Serlie and her colleagues began their study by figuring out how to bypass the brain’s response to the sight, smell, and taste of food, all of which are known to enhance brain activity in certain regions and trigger a release in the brain of dopamine, the “reward” chemical that helps people feel happy and motivated to eat. To study the gut-brain interaction, Serlie wanted to isolate the brain’s response to nutrients alone, so she and her colleagues used a nasogastric tube to infuse foods directly into patients' stomachs, stripping away the sensory experiences that usually accompany a meal. In separate trials, she and her team would either infuse lipids or glucose (both containing 500 kilocalories) into the gut. The study included about 30 people in each group, with obesity and of healthy weight, and the team used infusions of water as a control for brain responses to the feeling of volume alone in the stomach. The group also did not include participants who had childhood-onset obesity in an effort to try to reduce the inclusion of subjects with what's called monogenic obesity, in which the condition is the result of a mutation in a single gene that leads to the dysfunction of a specific protein.
After this infusion, the team measured brain activity in different regions using MRI to record what’s called a blood oxygen level-dependent (or BOLD) response, and they used what’s called single-photon emission computerized tomography (SPECT) to image each participant’s brain and detect dopamine release. When they looked at the scans of people with a healthy weight after infusion, their dopamine release would go up and their BOLD responses would go down in about 30 regions of the brain. In patients with obesity, glucose affected dopamine release as well but had no effect on the BOLD responses in their analysis of the whole brain. And direct infusions of lipids failed to trigger the dopamine boost or BOLD responses at all. This reaction didn’t change after patients with obesity had a weight loss of 10 percent of their original weight, even though their metabolic health improved in other ways. “Even though they lost a clinically significant amount of weight, the brain response to food in the stomach is not changing,” says Serlie. “That might actually explain why people have so much difficulty in keeping the lost weight off.”



From K. A. van Galen, et al. 2023. Nature Metabolism DOI:10.1038/s42255-023-00816-9
Serlie hopes that more research might help to untangle reasons for the lack of food-induced dopamine response and response in other brain activity, including when this nutrient-sensing dysregulation begins to happen, the role of genetics, or the effects of different types of nutrients or eating patterns, and if there are any medications that increase nutrient sensing. Also, Serlie says longer-term studies are needed to assess the effect of weight loss on brain responses to food. The exact mechanism for how obesity, food, or eating patterns might be suppressing brain responses is still under investigation. And it remains unclear what mechanisms could explain the researchers’ observations so far. “The latter might be a miscommunication between the gut and the brain, and that could be related to the response of gut peptides or direct feedback through the vagal nerve, but it’s all speculation at this point,” says Serlie.

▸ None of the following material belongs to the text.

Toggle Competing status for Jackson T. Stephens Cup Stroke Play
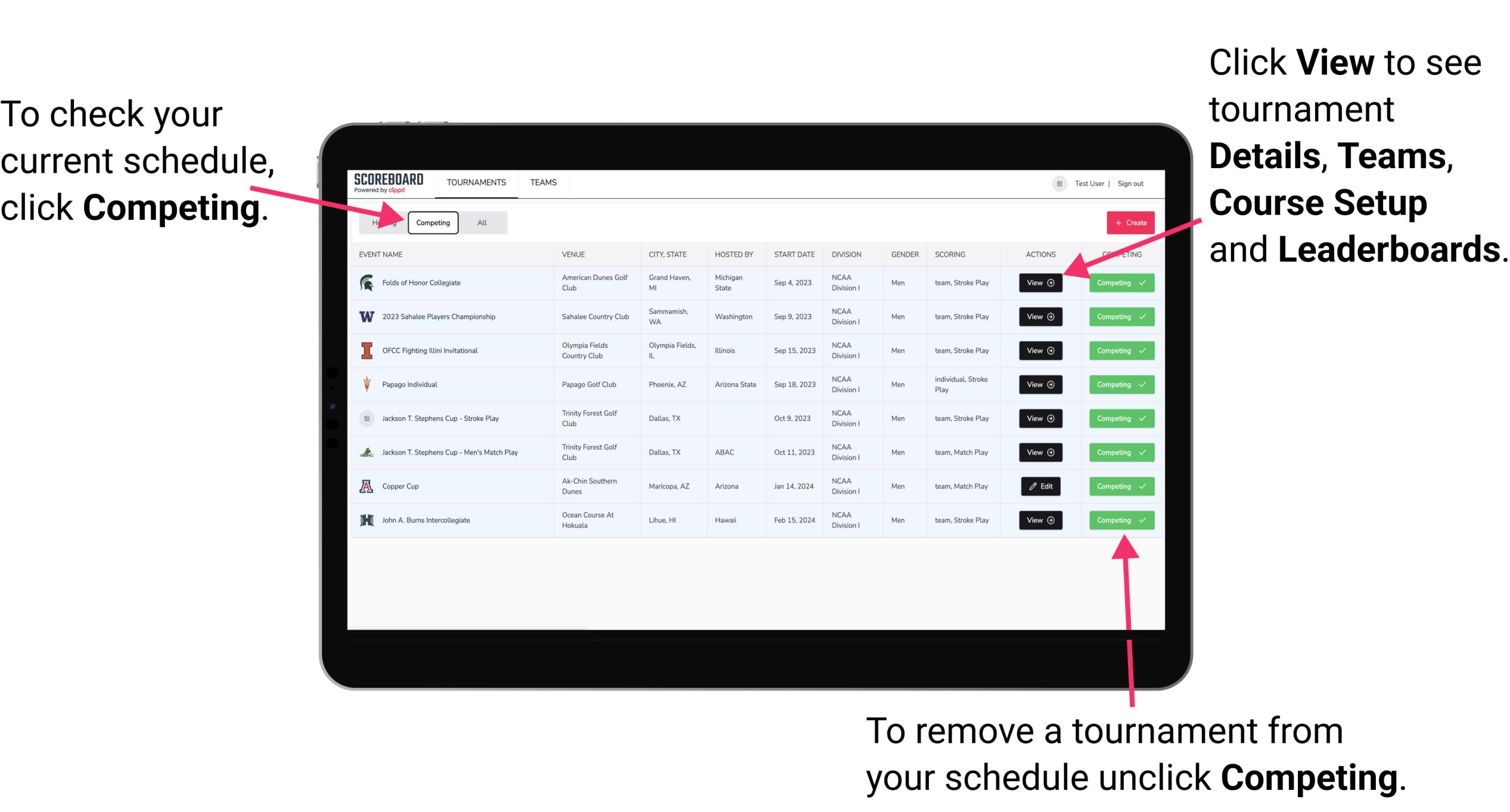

Although there is still a lot left to uncover, these results could have implications for how patients with obesity manage their consumption. Indeed, Serlie found that participants felt relieved and vindicated that they were correct that they were not getting brain responses to food. “Obesity has been recognized as a disease, but unfortunately, a lot of people, including doctors, still believe that obesity is a matter of choice, and losing weight is just a matter of eat less and move more,” says Serlie. “But although that's technically true, the reality is that it’s really difficult, and knowing that people with obesity cannot rely on the brain telling them that they ate enough might help. They could determine up front what they're going to eat and then they can stop eating even though they don’t feel like they are satiated. However, that’s so easy to say, but it might in fact help some people to understand why they would keep on eating.”